Crise e insegurança jurídica: dois caminhos para o empresário capixaba enfrentar o cenário atual
Crise e insegurança jurídica: dois caminhos para o empresário capixaba enfrentar o cenário atual
Desde o dia 6 de agosto está em vigor a tarifa de 50% sobre determinados produtos brasileiros, implementada pelo governo norte-americano. A medida, embora tenha excluído alguns setores, já provoca impactos diretos na economia capixaba, uma vez que os Estados Unidos representam a maior fatia das exportações do Estado.
Além das tarifas impostas, ao longo deste ano o empresariado capixaba já vinha enfrentando um cenário adverso. A instabilidade cambial, o encarecimento do crédito e os juros elevados tornaram as operações mais custosas, pressionando inclusive empresas voltadas ao mercado interno. Esse quadro certamente consolida um ambiente de negócios altamente instável e restritivo.
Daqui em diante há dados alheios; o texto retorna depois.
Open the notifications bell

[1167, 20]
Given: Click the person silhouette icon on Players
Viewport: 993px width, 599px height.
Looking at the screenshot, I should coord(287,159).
Essa instabilidade econômica se agrava diante da crescente insegurança jurídica. Falta previsibilidade e cooperação entre os Poderes da União para o enfrentamento da crise. Em muitos momentos, em vez de contribuir para a estabilização da crise, eles acabam tensionando ainda mais o ambiente. O resultado é um cenário de incerteza permanente. Exemplos recentes como o impasse sobre a tributação do IOF e a condução fragmentada da reforma tributária reforçam esse quadro e dificultam a tomada de decisões estratégicas pelas empresas.
Nesse contexto, a adoção de instrumentos de reorganização empresarial deixa de ser apenas uma medida preventiva e se torna essencial. A revisão contratual por onerosidade excessiva, prevista no Código Civil, permite restabelecer o equilíbrio econômico-financeiro de contratos impactados por eventos imprevisíveis. Esse recurso é especialmente útil em operações de crédito, mútuo ou investimento.
Para empresas que já enfrentam dificuldades, mas ainda preservam diálogo com seus credores, a recuperação extrajudicial surge como alternativa eficaz. Mais rápida e menos onerosa que a recuperação judicial, ela possibilita renegociar dívidas por meio da negociação, protegendo a reputação do negócio e favorecendo a preservação do negócio.
O momento exige cautela, estratégia e ação. Enquanto se aguardam respostas mais consistentes do governo brasileiro ao tarifaço, o empresariado capixaba precisa agir de forma proativa. Medidas jurídicas e de gestão são fundamentais para garantir a sobrevivência e a adaptação dos negócios em meio a um ambiente de crise econômica e insegurança jurídica cada vez mais acentuada.